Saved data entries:
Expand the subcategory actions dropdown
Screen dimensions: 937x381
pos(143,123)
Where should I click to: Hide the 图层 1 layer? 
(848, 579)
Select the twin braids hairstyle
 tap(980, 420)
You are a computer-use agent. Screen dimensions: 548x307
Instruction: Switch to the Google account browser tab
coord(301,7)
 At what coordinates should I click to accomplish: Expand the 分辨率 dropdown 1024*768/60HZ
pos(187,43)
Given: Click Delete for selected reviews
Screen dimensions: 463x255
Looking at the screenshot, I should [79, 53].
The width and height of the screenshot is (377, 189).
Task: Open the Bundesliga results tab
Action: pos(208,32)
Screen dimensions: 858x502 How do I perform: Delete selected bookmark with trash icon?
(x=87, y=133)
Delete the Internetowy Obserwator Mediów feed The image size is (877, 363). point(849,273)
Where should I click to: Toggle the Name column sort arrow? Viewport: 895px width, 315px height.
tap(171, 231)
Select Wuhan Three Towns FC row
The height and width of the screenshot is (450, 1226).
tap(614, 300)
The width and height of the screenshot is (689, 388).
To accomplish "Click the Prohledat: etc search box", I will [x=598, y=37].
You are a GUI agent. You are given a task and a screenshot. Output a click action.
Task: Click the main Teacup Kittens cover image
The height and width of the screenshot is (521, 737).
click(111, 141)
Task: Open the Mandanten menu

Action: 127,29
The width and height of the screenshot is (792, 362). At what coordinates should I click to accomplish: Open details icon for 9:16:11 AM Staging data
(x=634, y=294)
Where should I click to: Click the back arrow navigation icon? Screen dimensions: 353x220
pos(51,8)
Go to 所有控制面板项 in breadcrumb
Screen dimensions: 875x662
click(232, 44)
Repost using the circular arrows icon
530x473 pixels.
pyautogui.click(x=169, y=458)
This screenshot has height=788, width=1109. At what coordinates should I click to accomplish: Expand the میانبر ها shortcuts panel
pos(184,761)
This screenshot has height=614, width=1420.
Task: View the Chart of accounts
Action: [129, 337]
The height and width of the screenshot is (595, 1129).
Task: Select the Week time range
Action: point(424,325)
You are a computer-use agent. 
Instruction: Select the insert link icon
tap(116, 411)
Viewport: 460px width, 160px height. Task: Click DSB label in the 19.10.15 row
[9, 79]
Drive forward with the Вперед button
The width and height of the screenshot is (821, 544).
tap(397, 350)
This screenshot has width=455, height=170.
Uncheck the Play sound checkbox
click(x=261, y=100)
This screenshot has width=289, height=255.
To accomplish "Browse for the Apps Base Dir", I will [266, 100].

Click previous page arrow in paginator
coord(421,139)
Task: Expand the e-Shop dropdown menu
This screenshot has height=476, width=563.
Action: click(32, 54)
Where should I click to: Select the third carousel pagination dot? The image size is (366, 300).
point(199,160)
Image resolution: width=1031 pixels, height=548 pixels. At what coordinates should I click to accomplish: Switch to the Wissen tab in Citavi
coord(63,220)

• [Requirement]
Work out how many lines of the data above hold the word "will", and write only the count.

• [Output for this task]
2